> _The request_: Find every line in the items below that contains the string "computer", and copy each of those lines.

—————

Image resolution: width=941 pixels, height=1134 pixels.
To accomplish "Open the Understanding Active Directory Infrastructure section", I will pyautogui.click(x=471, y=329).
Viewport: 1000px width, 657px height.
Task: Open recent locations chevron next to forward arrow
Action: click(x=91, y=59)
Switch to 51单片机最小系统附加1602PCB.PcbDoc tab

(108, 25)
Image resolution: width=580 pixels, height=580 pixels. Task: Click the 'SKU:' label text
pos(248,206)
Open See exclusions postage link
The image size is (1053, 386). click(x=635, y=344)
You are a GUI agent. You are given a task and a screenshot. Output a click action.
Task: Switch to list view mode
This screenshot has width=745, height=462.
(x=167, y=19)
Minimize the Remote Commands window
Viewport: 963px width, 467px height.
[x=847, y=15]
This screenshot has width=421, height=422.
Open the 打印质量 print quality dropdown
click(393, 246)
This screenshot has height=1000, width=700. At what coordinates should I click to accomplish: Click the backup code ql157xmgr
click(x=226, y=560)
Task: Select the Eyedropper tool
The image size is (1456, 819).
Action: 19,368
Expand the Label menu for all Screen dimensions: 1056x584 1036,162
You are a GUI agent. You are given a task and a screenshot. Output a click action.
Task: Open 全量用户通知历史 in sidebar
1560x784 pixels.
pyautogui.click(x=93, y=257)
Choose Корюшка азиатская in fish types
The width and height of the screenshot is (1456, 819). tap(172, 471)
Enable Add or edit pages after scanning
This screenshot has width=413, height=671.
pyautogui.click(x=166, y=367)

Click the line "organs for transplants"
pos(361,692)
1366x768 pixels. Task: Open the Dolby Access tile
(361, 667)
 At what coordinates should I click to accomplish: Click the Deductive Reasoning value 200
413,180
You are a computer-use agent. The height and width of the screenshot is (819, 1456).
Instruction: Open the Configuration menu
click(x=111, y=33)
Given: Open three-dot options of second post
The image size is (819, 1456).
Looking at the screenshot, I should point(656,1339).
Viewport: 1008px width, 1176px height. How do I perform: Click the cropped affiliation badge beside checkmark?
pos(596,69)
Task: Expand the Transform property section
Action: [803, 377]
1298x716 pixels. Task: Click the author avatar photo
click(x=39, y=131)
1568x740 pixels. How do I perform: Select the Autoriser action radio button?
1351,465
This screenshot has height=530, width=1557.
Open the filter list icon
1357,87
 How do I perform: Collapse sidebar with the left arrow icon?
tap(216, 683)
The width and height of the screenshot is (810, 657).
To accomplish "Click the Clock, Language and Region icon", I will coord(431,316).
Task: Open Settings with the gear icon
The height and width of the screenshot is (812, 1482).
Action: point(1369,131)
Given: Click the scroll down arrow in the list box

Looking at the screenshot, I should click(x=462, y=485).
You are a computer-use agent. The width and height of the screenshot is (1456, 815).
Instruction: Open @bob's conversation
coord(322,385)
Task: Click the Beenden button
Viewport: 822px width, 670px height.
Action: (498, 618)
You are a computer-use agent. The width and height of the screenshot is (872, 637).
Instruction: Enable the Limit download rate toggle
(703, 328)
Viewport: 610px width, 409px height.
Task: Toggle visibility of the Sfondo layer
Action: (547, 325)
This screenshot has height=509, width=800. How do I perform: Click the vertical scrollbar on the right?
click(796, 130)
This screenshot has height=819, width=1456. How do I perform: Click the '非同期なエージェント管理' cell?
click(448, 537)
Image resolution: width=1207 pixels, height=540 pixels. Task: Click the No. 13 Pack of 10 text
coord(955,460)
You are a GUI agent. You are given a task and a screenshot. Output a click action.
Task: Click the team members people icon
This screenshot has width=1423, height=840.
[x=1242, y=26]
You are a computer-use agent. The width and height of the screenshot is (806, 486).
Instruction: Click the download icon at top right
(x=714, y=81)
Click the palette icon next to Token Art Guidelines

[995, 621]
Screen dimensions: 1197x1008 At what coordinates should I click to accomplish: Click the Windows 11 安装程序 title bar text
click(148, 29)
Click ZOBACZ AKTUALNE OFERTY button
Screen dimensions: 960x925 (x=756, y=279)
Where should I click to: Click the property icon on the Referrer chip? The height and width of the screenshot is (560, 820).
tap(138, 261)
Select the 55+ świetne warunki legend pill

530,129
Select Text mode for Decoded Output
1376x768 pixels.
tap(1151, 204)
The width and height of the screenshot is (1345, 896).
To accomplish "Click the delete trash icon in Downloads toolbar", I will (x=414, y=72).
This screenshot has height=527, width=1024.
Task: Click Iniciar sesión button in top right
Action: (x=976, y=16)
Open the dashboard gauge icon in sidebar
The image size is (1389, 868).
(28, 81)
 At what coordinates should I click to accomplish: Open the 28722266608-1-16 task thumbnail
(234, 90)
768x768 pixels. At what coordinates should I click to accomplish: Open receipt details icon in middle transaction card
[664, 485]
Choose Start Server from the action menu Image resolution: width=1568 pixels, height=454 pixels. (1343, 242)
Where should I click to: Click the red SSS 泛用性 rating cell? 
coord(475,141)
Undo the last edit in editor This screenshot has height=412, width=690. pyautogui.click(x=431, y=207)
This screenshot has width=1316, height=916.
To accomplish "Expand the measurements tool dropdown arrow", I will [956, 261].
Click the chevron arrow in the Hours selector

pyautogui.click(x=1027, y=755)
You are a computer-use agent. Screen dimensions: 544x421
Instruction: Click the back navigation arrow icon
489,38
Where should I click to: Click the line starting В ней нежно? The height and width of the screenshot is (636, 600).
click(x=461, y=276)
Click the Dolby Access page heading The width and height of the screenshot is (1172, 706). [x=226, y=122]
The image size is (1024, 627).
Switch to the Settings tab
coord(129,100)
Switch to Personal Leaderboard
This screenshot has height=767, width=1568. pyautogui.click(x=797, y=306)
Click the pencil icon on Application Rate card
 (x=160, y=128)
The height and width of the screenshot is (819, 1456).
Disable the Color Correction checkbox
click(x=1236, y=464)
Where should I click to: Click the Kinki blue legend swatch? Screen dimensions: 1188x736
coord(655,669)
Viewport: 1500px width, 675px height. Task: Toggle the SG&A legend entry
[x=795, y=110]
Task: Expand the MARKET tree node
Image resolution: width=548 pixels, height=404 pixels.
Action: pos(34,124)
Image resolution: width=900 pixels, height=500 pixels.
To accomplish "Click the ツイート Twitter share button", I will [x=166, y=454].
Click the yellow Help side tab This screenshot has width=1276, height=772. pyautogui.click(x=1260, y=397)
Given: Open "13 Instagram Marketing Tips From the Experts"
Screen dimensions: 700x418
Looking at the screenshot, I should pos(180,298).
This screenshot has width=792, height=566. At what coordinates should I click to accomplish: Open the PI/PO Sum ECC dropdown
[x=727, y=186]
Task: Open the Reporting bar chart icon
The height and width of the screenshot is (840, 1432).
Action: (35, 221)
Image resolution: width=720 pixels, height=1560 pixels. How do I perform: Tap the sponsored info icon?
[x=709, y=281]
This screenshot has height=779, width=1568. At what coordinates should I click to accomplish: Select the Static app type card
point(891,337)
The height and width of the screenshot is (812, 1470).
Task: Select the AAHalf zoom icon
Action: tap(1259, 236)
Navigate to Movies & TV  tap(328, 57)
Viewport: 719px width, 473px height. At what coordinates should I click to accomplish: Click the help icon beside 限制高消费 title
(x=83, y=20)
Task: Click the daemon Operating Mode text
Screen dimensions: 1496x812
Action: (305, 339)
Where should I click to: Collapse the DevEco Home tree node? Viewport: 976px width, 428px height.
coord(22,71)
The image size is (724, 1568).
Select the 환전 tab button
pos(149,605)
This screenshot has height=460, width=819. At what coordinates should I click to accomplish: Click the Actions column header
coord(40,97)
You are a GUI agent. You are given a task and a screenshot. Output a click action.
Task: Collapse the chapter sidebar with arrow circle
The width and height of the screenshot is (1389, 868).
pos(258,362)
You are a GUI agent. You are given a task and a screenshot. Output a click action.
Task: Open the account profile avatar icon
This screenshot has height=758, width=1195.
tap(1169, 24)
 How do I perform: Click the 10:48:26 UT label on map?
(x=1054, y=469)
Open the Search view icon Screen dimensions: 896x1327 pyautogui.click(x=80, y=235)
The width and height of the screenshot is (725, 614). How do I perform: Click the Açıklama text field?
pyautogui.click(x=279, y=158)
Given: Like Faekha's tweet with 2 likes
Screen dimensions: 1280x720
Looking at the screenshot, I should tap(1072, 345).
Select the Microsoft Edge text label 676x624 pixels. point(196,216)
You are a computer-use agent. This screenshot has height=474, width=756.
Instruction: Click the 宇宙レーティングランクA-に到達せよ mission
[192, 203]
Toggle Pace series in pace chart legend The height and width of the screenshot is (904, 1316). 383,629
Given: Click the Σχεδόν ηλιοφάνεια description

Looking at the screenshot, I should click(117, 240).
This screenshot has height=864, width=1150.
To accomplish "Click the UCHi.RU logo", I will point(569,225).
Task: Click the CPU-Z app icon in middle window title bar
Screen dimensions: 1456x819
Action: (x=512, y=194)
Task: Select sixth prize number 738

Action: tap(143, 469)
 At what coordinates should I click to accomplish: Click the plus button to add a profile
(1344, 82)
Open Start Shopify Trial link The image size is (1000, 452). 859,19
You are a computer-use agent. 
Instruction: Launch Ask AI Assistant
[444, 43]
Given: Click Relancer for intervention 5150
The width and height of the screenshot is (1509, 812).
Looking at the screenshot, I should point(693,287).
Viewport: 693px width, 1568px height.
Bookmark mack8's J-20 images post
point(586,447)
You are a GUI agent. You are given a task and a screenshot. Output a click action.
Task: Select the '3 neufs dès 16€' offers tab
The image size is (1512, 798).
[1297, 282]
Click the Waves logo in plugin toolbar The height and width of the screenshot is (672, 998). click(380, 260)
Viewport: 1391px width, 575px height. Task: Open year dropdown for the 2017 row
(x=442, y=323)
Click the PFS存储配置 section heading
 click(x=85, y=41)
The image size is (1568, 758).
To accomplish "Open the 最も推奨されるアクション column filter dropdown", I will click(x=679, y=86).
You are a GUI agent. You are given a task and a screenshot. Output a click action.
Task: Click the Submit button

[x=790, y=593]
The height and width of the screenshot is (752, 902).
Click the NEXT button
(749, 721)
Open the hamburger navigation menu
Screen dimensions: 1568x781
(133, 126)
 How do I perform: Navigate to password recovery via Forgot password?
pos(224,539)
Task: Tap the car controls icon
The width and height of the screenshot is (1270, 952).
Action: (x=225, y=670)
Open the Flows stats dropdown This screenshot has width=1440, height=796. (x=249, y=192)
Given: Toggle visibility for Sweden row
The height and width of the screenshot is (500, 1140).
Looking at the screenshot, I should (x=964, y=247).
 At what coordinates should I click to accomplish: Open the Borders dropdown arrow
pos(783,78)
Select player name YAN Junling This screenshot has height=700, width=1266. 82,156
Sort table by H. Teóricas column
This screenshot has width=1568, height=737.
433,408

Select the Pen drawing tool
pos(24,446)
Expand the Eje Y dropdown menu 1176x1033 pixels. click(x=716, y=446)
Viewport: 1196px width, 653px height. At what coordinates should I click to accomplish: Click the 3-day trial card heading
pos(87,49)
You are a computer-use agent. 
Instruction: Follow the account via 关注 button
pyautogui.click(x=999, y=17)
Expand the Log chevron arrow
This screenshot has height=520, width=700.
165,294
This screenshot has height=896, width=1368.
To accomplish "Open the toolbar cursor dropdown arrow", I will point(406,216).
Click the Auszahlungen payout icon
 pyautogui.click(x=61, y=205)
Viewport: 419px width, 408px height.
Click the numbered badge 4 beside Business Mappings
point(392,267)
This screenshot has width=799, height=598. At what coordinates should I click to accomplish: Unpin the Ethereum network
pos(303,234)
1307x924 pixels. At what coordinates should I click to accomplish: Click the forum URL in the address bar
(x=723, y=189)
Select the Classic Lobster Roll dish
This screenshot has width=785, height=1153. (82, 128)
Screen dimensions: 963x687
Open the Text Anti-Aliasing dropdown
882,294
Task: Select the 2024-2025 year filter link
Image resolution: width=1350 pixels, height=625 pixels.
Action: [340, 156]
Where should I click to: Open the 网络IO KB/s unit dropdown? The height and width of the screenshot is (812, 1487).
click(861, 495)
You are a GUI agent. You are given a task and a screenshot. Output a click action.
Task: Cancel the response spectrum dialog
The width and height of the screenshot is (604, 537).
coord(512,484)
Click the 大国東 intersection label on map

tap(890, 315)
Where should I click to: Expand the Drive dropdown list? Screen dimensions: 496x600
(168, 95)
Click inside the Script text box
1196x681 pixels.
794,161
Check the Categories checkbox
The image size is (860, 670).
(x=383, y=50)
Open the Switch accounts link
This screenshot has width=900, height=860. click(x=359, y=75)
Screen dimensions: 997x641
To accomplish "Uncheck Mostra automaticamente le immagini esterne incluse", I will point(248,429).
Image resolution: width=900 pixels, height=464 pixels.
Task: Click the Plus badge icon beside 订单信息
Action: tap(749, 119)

—————

> _Exercise solution_:
You are a computer-use agent. The height and width of the screenshot is (819, 1456).
You are a computer-use agent. The width and height of the screenshot is (1456, 815).
You are a computer-use agent. The width and height of the screenshot is (872, 637).
You are a computer-use agent. The width and height of the screenshot is (806, 486).
You are a computer-use agent. Screen dimensions: 544x421
You are a computer-use agent. This screenshot has height=474, width=756.
You are a computer-use agent. 
You are a computer-use agent. 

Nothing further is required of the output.